Extracto del documento
Después de la Pascua del Pueblo de Israel se esperaban sietes veces
siete más uno (cincuenta días) donde se ofrecían las primera cosecha a Yavéh. Con el pasar de los siglos esta fiesta fue
cobrando una profunda espiritualidad relacionada profundamente a la pascua.
La fiesta de
Pentecostés es perfectamente solidaria a la Pascua. Cristo, nuevo Adán, recibió
en el Espíritu de Dios, que le resucitó y le hizo Señor y Dios. Y ese mismo Espíritu nosotros lo recibimos en
Pentecostés, para poder mantenernos en estado de resucitados y de hijos de
Dios. Pero vemos que el misterio de la
fiesta se realiza y consuma en una actitud de fe. Sin esta actitud de fe esta fiesta (como
cualquier otra fiesta religiosa) pierde el verdadero sentido de ser.
La Pascua
proporciona el acontecimiento (liberación) tanto en el Antiguo como en el Nuevo
Testamento. Pentecostés ofrece la manera
de vivir en función de tal acontecimiento. La Pascua es la fecha de la independencia del
pueblo salvado, y Pentecostés es la fecha en que fue promulgada su
constitución.
La Pascua (desde
varios siglos antes de Cristo, según su evolución como fiesta religiosa) había
situado a los judíos en la salvación, en estado de liberación. Pentecostés por su parte, por el don de la
Ley, les ofrecía la posibilidad de mantenerse en ese estado y de no volver a la
esclavitud. Ya no solo a una esclavitud
corporal sino con mayor razón espiritual.
Incluso hoy día, la Pascua sitúa a los cristianos en el acontecimiento
redentor y en la filiación divina de Jesús, mientras que Pentecostés consuma la
obra dándoles el Espíritu Santo, que les permite realizar el ideal de filiación
(hijo) y liberación que nos quiere ofrecer Cristo Jesús a todos.

Bloque de datos
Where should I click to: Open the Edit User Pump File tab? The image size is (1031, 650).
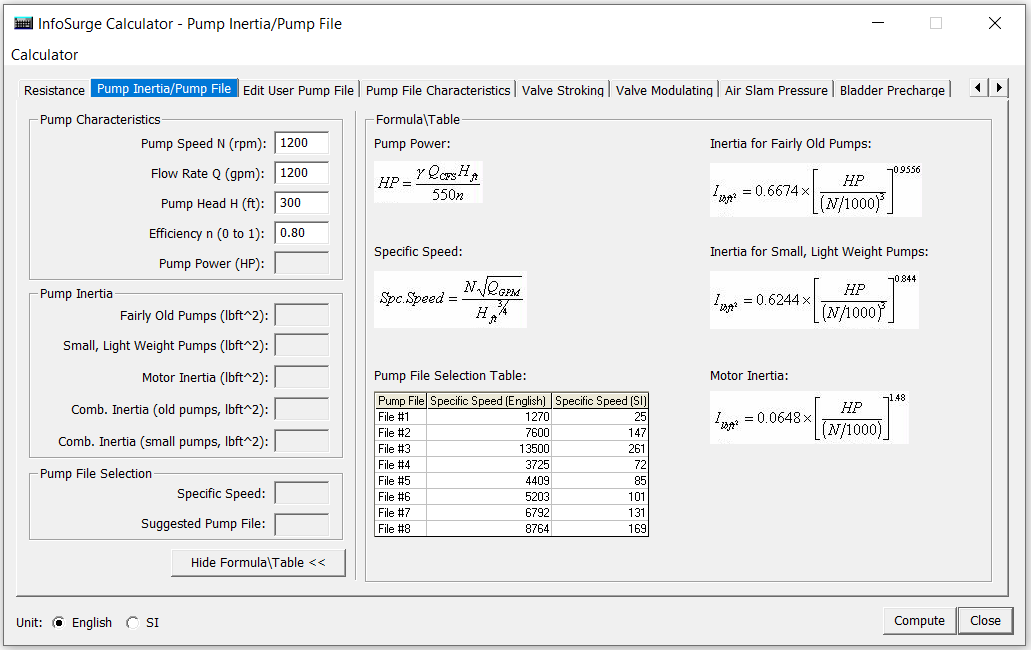[298, 89]
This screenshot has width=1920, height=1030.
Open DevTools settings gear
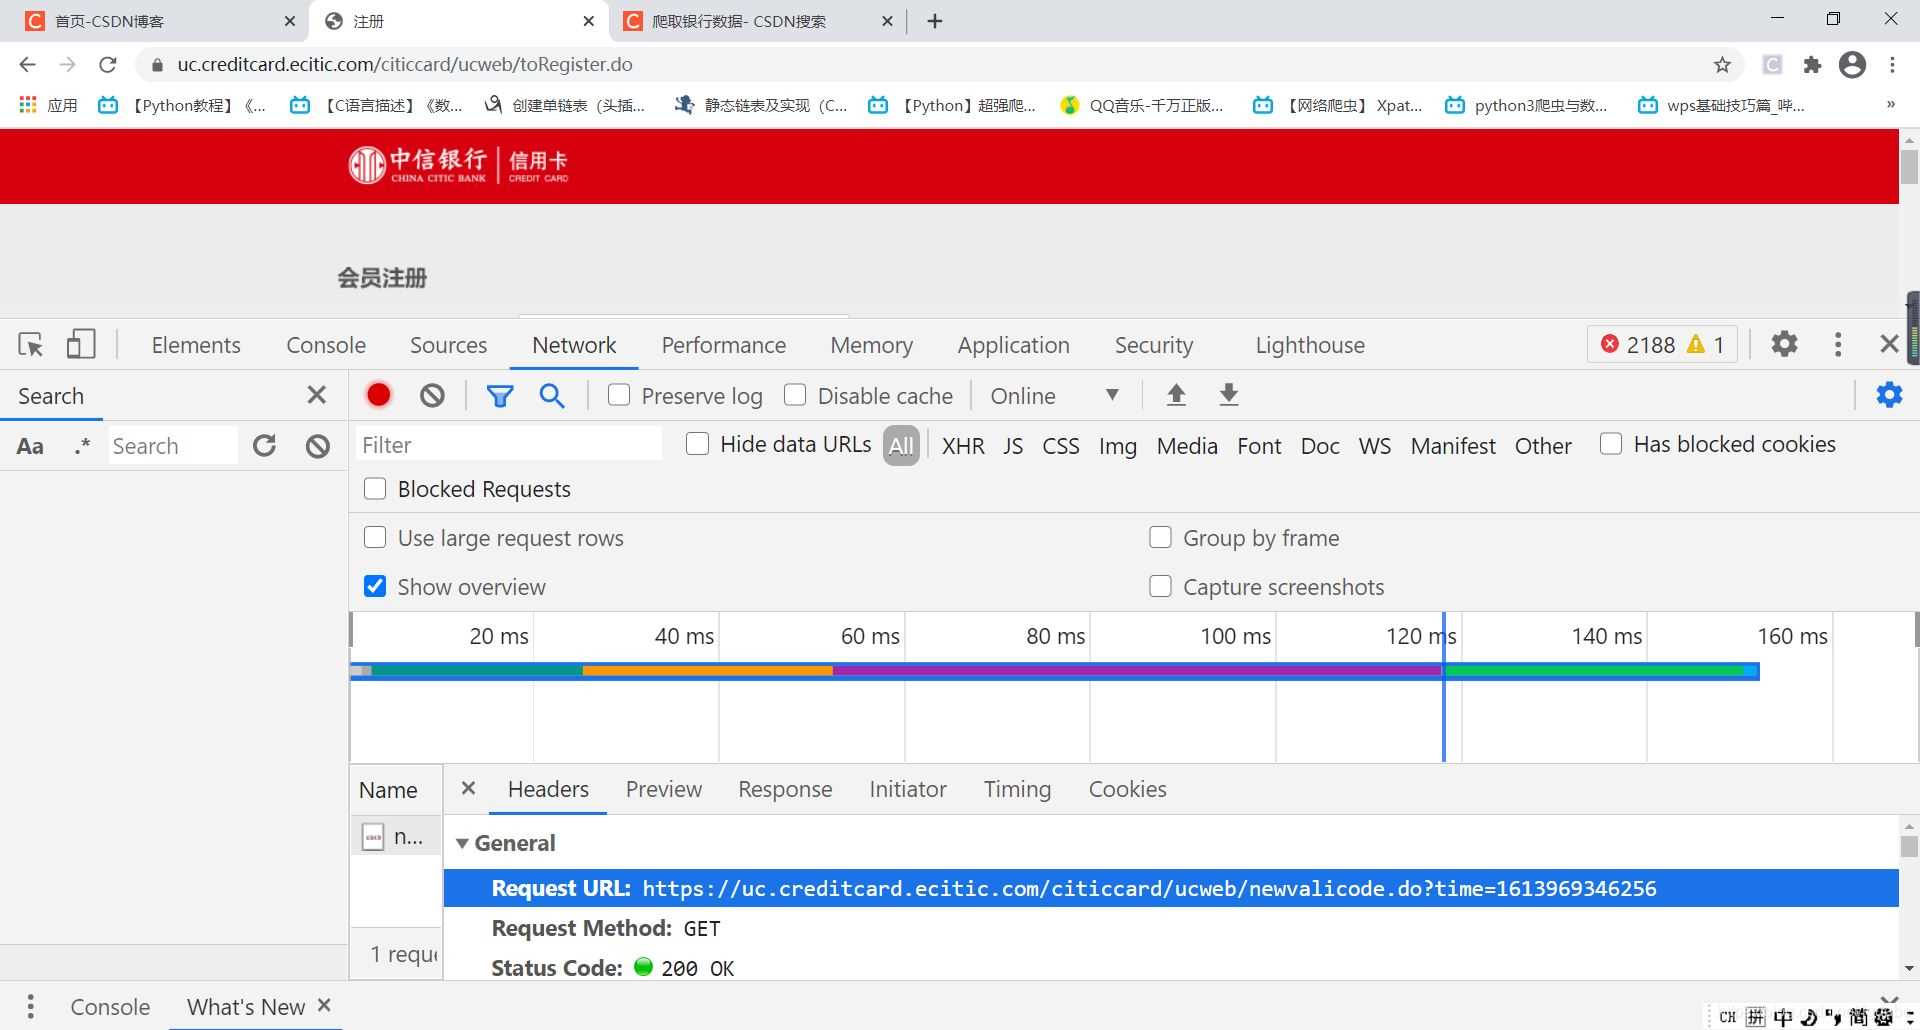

Objetivo
Prosigue el texto sobre Pentecostés justo después de su última oración. Las líneas son un material aparte, sin relación con el texto sobre Pentecostés.

Respuesta
Cuando se
espiritualizó la Fiesta de Pentecostés (varios siglos antes de Cristo), su acto
ritual característico fue la renovación de la Alianza. Actualmente, en el cristianismo, la fiesta
nos ofrece la posibilidad de renovar la alianza (alianza de amor entre Dios y
el hombre), pasa a ser una acción de Dios que hace habitar en nosotros su
Espíritu para asegurar su vida en nuestro cuerpo de carne y confirmar nuestra
libertad o sea liberación de la esclavitud que nos ocasiona el pecado. La ley que antes era impuesta rigurosa y
reglamentariamente cede el puesto al Espíritu, quien nos graba en nuestros
corazones la ley primera y fundamental del amor. Por dicha ley del amor (a Dios y al prójimo)
se basan todas las demás leyes que pueden existir.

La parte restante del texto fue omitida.